Le texte modifie notamment le livre III du Code de commerce et introduit plusieurs nouveautés destinées à rationaliser le traitement des affaires liées aux chèques.

Parmi les principales mesures : la révision de l’article 316. Dans sa mouture actuelle, cet article sanctionne l’émission de chèque sans provision, ou avec provision insuffisante, de l’emprisonnement d’un à cinq ans et d’une amende de 2.000 à 10.000 DH, “sans que cette amende puisse être inférieure à 25% du montant du chèque”.

Avec cette réforme, le paiement du montant dû, accompagné d’une amende de 2%, suffira à mettre fin automatiquement aux poursuites.

Quelques mois plus tôt, Abdellatif Ouahbi expliquait au Parlement que l’abandon des poursuites permettrait de relâcher immédiatement toute personne en détention, mais aussi d’annuler tout avis de recherche.

Un délai de paiement

Le projet de loi prévoit aussi un délai de 30 jours pour régulariser la situation, prolongeable de 30 jours supplémentaires avec l’accord de la partie civile. Durant cette période, au lieu d’être placé en détention, le mis en cause peut être placé sous surveillance judiciaire, notamment via le bracelet électronique.

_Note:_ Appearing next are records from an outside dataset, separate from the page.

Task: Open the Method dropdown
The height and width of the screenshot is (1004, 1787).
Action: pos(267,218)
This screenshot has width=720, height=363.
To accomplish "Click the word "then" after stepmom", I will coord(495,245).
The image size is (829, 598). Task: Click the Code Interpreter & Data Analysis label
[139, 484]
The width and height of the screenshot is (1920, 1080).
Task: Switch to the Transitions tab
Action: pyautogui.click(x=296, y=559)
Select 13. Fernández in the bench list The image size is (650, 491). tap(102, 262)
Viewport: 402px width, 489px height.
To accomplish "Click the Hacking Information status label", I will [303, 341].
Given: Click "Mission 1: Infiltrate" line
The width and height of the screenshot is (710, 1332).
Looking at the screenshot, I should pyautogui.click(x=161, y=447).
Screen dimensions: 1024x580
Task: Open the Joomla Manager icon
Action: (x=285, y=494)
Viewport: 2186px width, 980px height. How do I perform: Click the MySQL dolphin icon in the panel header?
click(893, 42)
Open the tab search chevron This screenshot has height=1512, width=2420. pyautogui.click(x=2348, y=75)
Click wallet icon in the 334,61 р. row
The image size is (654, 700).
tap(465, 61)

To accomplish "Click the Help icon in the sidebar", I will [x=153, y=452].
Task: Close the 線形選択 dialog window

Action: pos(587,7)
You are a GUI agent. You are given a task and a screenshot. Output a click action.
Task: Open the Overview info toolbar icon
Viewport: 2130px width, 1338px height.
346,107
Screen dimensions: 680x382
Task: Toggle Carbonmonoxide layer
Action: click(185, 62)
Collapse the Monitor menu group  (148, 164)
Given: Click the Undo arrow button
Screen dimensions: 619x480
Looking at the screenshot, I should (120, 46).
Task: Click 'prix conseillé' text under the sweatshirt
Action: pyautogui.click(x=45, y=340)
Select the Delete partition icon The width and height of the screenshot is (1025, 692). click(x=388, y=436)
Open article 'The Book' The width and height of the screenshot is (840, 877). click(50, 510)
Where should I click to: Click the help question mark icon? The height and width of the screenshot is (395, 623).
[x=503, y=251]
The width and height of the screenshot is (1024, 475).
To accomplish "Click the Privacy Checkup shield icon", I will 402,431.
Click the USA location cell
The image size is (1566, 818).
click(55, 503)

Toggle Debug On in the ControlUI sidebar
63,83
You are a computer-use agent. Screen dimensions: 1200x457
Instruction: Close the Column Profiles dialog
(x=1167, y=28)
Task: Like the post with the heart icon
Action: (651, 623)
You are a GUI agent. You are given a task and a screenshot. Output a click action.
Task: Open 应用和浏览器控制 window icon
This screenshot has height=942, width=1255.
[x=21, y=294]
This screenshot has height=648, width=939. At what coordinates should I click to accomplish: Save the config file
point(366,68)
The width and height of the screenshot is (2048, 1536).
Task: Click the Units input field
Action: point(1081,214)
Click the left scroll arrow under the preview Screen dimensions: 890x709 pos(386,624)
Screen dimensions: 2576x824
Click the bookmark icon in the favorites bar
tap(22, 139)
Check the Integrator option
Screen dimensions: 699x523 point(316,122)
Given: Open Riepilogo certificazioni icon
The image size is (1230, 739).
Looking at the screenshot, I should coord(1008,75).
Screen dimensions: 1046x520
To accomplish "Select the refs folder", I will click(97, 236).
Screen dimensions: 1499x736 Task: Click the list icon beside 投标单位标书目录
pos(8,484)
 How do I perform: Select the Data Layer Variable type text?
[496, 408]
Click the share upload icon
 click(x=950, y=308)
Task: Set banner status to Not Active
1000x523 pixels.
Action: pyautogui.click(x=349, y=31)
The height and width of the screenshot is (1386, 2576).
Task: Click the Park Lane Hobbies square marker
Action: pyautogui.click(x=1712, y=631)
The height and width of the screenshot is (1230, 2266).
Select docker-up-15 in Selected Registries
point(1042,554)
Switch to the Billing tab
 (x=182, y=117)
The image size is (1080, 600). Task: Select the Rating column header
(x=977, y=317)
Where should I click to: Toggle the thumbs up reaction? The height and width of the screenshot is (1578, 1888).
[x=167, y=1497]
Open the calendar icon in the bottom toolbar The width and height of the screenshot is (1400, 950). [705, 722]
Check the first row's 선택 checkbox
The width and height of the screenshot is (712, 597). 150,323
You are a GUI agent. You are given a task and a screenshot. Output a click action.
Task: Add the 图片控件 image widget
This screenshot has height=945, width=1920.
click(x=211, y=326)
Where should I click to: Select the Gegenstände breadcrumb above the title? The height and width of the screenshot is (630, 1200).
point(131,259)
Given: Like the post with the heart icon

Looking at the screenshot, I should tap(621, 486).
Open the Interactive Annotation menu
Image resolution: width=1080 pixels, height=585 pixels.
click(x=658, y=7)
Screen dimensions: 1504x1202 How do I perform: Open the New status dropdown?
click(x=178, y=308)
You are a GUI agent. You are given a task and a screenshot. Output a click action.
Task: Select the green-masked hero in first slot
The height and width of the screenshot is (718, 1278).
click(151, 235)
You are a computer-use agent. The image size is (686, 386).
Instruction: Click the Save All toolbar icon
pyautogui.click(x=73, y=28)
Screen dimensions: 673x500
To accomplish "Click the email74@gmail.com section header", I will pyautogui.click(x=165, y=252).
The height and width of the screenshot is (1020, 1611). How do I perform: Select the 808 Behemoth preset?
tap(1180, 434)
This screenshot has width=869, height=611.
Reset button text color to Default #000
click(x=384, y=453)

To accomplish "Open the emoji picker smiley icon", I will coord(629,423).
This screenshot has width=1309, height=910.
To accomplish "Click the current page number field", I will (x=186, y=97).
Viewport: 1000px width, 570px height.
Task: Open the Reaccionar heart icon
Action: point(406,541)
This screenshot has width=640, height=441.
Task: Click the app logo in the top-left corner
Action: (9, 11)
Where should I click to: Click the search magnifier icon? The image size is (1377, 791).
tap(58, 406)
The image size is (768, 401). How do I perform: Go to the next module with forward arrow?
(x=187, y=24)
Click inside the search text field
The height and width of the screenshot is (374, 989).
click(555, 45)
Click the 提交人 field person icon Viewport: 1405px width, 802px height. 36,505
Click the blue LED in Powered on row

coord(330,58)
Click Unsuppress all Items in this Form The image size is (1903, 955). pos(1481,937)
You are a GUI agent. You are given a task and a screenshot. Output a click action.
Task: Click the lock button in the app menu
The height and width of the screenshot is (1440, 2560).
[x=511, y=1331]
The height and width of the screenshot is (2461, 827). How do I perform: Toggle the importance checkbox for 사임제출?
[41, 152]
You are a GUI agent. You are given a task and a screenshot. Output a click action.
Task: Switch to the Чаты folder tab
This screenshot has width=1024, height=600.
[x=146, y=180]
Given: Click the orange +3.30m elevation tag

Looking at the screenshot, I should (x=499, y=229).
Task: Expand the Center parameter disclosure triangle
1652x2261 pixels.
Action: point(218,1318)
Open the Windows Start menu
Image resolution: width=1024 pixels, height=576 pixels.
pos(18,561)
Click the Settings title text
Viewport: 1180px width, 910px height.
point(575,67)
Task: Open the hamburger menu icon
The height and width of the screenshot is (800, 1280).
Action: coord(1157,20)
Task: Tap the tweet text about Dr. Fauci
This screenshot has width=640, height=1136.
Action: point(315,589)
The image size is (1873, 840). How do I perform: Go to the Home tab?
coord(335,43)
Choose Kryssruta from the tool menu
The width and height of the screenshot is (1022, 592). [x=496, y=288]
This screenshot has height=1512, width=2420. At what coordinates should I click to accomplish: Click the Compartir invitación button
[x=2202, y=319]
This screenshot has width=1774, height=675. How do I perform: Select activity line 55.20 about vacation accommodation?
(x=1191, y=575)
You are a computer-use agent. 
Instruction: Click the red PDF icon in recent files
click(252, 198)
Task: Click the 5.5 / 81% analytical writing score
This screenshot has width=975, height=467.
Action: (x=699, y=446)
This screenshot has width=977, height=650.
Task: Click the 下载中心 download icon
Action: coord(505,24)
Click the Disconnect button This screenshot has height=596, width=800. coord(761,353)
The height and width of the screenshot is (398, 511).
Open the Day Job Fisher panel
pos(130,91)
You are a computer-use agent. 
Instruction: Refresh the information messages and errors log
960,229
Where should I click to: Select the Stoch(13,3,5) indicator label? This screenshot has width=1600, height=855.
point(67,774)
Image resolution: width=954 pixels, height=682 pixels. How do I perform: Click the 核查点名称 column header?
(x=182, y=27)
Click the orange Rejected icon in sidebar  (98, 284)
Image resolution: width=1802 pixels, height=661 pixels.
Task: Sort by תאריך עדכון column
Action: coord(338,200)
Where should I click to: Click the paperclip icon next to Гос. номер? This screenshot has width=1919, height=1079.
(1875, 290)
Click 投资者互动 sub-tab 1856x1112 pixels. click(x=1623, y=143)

Autre disposition importante : l’exemption pénale entre époux et ascendants, une mesure déjà défendue par Abdellatif Ouahbi en avril dernier. Selon lui, lorsqu’un chèque oppose des membres d’une même famille, le différend doit être traité comme un litige civil plutôt que pénal.

Pour le gouvernement, cette réforme doit restaurer la confiance dans le chèque comme moyen de paiement, désengorger les tribunaux et réduire le recours à la détention. Elle inclut également une contribution libératoire permettant aux citoyens concernés par des incidents de paiement de régulariser leur situation et de reprendre une activité économique normale.